You asked "how do you imagine it would look like under US rule" and I gave you an example. Is it your opinion that everyone in Iran- the entire population! is a fanatic who will happily die for their Islamic theocracty? Because so far that does not seem to be the case, at all.

Well, if the IRGC doesn't have absolutely enormous stashes of at least small arms (and drone/rocket parts plus warheads) in the mountains, they didn't plan even a week ahead. I'd be very surprised.

The bailey: "the IRGC will endlessly destroy all equipment and aircraft with their infinite stocks of missiles" The motte: "They must have some small arms still buried in the mountains somewhere..."

Well, I suppose they might actually try to fight in a motte-and-bailey style, but I don't think it's going to devastate the US military like you're imagining. They seem to have mostly stopped their missile attacks already.

Also, I'd expect Russian surplus equipment and Chinese dual use goods to make it across the border.

Which border? Neither of those countries shares a border with Iran. Is China going to be sending convoys of missiles all the way across Afghanistan, do you think? Is Russia going to stop their war in Ukraine to focus on sending cargo ships across the Caspian Sea?

I think they'd more likely be in the Quds Force or Basij. The IRGC is more like a regular military- it pays a salary and doesn't expect them to launch suicide attacks.

I don't think it's that hard to imagine- we can just look back to what Iran looked like in the 60s and 70s under the US-backed Shah. Some political repression and violence, but also a lot of peace and prosperity. I expect we'll also see this in Venezuela.

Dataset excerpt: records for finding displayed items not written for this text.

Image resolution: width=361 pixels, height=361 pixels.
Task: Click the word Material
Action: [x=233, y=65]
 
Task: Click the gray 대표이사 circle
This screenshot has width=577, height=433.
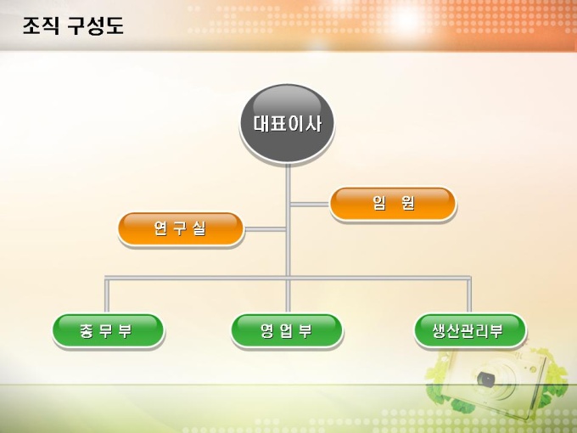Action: point(288,124)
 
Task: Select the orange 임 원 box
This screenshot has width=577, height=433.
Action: point(393,204)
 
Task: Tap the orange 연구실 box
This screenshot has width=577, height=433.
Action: point(180,228)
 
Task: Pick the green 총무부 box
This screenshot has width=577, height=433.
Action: point(107,330)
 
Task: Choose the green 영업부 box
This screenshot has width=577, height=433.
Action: point(287,330)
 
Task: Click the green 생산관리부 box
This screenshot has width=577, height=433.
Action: point(469,330)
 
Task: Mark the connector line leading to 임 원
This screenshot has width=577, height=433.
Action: point(309,204)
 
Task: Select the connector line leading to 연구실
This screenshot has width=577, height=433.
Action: point(265,228)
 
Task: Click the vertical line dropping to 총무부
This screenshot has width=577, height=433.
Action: point(107,295)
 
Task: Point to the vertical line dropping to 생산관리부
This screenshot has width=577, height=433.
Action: point(469,295)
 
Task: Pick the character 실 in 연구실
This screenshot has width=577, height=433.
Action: point(199,228)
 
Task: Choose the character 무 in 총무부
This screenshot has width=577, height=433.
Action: point(107,330)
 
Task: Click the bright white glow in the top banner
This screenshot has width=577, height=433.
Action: point(406,19)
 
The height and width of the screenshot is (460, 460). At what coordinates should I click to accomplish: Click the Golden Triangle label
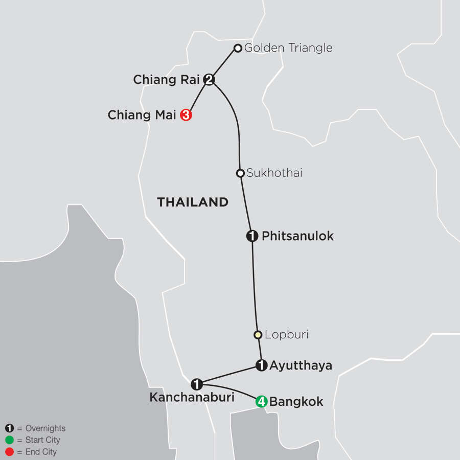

More generally, the kind of violence you're describing- massive use of MANPADS and sophisticated explosives- doesn't just magically happen. It happens when some other country with sophisticated weapons factories is sending them weapons. Normal people on the street don't have the capability to blow up an oil refinery or shoot down an airplane. And for a long time now, the country that's been supplying most of those sophisticated weapons to insurgents was... Iran.

It seems like a few long range missile strikes or commando operations against their pipelines and oil reserves would end all of that very quickly. They're a country with a billion people crammed tightly against the coast, utterly dependant on long rangefuel and food imports, and ideologically dependant on continuous economic growth (endure the oppression of the CCP in exchange for the promise that they can make the economy grow quickly). They seem very fragile to any sort of major war.